MATERIAL SUPPLIED:
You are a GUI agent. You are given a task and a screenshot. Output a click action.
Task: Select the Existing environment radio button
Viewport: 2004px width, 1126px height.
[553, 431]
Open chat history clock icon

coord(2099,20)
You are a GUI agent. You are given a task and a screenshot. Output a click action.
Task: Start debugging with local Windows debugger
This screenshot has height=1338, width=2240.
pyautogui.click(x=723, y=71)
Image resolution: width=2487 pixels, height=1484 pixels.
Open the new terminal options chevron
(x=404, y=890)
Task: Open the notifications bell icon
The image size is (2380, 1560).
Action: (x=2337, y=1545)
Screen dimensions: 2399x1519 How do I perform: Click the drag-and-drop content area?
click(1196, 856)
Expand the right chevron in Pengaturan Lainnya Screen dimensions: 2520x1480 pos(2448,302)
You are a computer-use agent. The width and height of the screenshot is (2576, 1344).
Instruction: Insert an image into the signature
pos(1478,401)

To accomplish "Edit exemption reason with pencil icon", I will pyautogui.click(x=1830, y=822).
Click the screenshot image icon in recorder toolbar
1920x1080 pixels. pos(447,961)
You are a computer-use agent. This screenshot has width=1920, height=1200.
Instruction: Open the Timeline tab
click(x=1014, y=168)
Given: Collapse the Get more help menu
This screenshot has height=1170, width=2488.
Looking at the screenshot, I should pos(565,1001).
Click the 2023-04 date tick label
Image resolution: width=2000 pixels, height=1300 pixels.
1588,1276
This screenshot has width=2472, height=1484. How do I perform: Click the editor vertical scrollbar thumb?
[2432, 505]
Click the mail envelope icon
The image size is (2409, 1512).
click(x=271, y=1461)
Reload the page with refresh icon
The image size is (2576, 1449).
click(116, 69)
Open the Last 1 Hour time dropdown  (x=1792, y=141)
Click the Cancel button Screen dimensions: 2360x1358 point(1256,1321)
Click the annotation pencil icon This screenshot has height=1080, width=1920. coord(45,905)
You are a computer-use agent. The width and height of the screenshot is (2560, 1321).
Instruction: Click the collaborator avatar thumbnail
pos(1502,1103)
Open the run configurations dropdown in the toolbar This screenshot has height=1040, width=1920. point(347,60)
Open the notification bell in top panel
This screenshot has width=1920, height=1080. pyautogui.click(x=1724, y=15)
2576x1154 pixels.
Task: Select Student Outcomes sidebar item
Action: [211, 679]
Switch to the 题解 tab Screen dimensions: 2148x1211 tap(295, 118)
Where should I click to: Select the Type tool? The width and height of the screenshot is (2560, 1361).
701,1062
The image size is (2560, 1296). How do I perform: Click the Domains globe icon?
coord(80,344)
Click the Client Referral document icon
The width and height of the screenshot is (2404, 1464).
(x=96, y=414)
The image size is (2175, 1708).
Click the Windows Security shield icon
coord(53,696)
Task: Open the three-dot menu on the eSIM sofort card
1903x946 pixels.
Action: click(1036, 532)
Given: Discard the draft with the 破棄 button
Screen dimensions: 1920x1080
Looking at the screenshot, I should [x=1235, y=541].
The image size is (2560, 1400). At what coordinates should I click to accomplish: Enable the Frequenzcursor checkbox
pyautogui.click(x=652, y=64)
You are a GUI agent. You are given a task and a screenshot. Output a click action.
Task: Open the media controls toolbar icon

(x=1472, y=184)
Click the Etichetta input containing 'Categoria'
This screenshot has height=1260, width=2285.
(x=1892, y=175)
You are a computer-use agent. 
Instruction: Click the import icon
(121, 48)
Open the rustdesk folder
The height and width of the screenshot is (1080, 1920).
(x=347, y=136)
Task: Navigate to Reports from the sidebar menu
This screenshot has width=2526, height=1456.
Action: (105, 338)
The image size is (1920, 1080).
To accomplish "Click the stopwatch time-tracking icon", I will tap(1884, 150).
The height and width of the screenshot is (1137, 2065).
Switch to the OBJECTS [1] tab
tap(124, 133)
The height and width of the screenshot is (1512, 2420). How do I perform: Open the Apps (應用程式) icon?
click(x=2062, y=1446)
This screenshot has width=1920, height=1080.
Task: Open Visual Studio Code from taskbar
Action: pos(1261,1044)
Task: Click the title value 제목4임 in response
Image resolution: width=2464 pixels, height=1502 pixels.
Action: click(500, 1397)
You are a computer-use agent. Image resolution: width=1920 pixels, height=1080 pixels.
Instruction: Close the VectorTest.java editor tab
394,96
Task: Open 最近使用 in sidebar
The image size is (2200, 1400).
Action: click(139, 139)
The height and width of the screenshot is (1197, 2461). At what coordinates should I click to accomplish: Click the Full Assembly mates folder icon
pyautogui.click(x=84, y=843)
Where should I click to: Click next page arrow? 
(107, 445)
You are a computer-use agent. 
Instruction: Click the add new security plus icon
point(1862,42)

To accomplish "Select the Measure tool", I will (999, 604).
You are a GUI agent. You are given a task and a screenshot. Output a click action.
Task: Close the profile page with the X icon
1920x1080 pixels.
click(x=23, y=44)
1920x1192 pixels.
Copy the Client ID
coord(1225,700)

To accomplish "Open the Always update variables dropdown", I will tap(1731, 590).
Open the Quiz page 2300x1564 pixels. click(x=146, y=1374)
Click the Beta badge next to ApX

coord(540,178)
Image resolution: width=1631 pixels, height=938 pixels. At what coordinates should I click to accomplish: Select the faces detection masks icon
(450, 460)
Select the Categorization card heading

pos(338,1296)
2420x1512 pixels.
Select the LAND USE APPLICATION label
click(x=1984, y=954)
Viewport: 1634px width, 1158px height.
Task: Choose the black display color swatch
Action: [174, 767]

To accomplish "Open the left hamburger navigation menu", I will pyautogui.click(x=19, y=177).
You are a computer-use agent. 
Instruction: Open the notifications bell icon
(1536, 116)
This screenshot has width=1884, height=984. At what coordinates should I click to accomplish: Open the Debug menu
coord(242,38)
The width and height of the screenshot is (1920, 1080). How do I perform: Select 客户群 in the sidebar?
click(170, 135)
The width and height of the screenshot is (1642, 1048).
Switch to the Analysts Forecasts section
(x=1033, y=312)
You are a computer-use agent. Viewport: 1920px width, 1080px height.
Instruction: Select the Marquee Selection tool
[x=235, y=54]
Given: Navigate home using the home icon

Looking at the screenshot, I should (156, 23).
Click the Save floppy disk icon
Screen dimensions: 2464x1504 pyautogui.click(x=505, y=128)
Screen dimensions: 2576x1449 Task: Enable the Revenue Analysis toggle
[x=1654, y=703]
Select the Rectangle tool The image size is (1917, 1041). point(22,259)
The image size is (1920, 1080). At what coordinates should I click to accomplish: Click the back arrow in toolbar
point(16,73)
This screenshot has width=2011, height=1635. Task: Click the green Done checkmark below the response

TASK DETAILS: Each line in the entries above that includes the string "dropdown" should be extracted.

YOUR SOLUTION:
Open the Last 1 Hour time dropdown  (x=1792, y=141)
Open the run configurations dropdown in the toolbar This screenshot has height=1040, width=1920. point(347,60)
To accomplish "Open the Always update variables dropdown", I will tap(1731, 590).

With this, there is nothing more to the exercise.